Stored data
──────
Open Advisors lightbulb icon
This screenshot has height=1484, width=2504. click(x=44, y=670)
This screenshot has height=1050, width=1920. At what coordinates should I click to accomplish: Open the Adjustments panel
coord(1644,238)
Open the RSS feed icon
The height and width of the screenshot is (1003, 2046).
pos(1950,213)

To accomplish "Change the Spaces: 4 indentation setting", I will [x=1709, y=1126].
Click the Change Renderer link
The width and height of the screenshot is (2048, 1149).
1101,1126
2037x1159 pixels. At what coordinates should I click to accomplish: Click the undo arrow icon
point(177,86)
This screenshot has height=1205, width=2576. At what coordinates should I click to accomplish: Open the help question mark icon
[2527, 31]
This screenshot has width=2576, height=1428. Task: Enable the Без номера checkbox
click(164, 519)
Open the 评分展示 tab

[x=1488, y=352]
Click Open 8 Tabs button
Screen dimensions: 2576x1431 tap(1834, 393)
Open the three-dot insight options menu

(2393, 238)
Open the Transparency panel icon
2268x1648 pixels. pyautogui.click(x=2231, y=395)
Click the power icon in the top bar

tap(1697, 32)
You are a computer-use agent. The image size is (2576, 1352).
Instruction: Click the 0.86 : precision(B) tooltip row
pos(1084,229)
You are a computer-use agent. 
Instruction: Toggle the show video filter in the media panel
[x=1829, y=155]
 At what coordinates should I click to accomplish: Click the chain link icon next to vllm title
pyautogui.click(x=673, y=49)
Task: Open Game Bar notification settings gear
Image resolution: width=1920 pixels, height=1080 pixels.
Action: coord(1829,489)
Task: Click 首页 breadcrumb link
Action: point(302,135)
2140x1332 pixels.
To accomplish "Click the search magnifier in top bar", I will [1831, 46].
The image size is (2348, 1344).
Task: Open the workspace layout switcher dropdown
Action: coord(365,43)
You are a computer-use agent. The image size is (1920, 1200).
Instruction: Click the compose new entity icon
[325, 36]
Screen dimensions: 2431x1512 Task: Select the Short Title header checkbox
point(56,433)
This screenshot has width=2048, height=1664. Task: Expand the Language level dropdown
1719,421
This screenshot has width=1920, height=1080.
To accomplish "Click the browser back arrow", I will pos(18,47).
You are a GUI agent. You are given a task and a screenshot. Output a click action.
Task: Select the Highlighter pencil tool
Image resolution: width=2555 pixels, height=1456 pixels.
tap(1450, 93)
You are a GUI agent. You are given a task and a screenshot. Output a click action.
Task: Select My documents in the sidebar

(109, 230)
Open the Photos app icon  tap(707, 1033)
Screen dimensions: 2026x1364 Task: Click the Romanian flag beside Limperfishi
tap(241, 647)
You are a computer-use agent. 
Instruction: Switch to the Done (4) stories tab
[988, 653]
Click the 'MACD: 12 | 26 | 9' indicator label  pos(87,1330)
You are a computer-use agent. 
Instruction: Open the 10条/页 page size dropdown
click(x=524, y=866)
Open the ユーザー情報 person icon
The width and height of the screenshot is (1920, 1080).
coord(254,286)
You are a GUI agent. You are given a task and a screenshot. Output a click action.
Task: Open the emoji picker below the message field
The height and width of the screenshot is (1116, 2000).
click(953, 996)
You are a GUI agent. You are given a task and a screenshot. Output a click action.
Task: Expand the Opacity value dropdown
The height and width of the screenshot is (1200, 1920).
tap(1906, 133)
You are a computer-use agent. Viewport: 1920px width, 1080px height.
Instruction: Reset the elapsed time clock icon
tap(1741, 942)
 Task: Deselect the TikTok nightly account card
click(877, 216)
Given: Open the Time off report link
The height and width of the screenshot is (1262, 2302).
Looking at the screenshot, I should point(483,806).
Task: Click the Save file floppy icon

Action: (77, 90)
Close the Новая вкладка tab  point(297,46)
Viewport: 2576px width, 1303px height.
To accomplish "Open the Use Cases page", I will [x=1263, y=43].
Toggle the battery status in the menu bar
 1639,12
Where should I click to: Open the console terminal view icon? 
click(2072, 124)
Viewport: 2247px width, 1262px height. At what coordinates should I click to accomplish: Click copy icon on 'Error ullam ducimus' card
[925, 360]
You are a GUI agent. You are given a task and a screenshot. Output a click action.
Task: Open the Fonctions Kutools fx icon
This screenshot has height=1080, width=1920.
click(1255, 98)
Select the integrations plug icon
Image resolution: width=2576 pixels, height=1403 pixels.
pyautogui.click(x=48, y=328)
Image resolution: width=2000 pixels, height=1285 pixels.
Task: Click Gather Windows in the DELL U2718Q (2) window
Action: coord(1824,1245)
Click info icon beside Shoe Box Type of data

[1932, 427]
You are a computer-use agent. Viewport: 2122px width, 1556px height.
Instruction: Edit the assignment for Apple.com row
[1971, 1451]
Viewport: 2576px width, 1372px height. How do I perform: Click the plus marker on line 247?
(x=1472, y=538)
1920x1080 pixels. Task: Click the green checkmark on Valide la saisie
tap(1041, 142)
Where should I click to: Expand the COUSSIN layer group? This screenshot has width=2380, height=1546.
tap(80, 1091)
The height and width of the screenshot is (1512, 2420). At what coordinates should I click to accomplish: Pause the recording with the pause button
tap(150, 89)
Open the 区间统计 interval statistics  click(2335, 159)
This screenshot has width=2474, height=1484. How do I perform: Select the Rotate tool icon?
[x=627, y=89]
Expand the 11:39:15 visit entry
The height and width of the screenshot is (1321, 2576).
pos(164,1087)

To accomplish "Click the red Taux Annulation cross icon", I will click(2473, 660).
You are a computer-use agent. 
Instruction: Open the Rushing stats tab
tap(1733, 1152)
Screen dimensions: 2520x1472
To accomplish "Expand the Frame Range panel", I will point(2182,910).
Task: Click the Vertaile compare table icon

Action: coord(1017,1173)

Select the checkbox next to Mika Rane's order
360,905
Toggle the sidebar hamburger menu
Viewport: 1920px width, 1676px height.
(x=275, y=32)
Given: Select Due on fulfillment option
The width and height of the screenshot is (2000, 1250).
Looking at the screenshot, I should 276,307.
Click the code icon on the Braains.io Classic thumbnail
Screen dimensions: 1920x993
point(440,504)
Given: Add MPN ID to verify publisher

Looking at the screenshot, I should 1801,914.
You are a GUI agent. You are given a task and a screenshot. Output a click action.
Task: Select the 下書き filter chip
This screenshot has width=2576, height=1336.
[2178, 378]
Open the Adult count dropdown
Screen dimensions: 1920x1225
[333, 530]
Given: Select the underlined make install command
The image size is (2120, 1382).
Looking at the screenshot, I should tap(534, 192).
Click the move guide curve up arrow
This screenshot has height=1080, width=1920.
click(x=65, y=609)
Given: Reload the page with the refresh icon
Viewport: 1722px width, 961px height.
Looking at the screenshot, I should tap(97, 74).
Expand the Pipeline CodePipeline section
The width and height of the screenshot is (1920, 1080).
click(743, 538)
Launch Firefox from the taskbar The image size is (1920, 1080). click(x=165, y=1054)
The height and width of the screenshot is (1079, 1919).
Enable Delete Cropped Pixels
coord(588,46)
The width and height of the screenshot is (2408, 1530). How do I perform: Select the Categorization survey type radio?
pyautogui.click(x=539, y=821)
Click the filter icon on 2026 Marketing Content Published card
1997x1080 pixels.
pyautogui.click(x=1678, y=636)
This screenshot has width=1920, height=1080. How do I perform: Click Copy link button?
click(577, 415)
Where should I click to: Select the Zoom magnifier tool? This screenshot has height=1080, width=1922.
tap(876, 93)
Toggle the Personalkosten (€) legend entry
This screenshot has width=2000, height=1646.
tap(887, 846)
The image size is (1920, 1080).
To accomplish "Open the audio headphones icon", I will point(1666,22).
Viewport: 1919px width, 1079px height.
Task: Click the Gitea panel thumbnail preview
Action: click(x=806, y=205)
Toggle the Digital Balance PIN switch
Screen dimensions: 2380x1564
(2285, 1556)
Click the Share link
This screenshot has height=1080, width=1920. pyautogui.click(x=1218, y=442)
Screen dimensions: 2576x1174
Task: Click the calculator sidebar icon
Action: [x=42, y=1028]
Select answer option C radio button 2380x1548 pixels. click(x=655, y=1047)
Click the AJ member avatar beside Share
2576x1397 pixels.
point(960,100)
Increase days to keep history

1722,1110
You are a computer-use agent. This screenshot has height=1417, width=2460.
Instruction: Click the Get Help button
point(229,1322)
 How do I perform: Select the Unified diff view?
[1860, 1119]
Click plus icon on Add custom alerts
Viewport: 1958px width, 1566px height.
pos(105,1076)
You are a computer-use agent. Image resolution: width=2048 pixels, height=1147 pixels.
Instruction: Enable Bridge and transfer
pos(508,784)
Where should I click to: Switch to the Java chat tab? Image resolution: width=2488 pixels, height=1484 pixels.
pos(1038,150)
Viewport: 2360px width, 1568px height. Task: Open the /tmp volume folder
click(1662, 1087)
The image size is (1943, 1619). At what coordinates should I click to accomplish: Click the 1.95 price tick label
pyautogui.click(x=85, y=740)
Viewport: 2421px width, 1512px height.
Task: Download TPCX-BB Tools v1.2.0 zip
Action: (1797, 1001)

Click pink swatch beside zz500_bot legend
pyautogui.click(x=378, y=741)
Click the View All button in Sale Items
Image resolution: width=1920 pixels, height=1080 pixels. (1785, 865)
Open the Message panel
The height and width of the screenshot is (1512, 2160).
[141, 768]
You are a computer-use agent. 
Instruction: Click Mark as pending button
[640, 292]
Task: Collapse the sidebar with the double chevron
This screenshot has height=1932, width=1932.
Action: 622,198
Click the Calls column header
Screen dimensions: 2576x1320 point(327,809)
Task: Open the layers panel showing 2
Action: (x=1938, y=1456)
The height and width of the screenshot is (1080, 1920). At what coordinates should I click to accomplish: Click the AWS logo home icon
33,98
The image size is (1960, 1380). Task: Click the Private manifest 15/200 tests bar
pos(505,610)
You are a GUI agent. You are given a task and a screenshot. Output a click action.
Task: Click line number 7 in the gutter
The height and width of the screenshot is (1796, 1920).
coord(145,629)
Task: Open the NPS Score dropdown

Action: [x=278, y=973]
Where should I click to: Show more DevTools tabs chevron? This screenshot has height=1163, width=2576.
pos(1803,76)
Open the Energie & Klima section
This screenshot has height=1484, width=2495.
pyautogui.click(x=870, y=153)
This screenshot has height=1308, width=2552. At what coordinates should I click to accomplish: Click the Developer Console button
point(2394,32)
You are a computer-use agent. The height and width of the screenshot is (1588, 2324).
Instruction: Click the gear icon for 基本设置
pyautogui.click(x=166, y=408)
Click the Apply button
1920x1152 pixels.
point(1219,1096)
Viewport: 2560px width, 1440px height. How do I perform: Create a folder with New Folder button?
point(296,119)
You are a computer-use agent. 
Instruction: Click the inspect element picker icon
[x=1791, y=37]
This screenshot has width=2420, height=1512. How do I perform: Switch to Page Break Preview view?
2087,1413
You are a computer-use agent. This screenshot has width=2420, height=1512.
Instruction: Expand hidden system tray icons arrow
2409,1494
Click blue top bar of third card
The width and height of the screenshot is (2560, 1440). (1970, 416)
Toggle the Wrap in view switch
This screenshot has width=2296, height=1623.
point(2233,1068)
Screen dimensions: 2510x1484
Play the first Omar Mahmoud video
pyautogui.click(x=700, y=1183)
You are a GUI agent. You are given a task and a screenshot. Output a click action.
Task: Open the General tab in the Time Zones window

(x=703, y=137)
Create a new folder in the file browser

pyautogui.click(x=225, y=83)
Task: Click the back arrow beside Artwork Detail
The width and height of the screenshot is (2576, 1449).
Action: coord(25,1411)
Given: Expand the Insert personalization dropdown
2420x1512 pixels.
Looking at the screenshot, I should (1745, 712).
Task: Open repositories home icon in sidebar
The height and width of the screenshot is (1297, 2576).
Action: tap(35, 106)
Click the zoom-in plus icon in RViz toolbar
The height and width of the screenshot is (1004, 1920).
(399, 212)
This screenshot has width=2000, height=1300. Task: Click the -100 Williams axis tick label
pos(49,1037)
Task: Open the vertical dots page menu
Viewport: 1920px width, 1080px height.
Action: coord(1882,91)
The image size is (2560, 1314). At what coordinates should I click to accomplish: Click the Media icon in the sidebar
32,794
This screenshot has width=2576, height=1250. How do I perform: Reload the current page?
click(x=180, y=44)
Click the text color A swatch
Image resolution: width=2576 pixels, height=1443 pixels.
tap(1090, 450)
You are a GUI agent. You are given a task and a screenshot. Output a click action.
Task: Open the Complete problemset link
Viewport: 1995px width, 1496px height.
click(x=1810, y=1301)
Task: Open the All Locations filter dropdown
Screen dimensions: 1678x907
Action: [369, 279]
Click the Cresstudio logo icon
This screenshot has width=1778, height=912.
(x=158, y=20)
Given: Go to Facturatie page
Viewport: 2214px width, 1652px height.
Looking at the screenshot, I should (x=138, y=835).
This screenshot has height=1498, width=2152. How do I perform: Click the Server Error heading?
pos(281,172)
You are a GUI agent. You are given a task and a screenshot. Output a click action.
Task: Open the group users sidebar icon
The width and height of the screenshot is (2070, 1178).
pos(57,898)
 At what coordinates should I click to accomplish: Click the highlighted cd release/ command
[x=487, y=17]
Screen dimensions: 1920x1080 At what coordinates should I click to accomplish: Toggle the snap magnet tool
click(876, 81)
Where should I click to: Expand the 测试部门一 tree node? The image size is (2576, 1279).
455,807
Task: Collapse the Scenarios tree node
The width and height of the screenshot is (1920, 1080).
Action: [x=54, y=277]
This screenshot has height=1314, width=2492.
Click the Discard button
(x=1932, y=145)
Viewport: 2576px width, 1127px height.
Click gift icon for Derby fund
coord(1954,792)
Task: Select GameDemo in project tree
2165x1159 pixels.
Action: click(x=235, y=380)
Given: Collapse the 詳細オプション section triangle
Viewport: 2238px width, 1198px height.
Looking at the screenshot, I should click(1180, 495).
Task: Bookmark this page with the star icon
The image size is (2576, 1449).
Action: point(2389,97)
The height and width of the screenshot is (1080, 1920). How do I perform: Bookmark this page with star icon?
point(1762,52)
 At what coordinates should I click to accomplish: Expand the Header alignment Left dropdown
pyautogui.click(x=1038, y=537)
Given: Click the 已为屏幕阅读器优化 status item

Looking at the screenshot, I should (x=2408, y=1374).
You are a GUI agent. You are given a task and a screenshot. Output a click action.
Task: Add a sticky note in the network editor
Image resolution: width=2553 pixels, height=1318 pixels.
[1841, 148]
──────
From the lines above, copy those that contain the word "back".

To accomplish "Click the browser back arrow", I will pos(18,47).
Task: Click the back arrow beside Artwork Detail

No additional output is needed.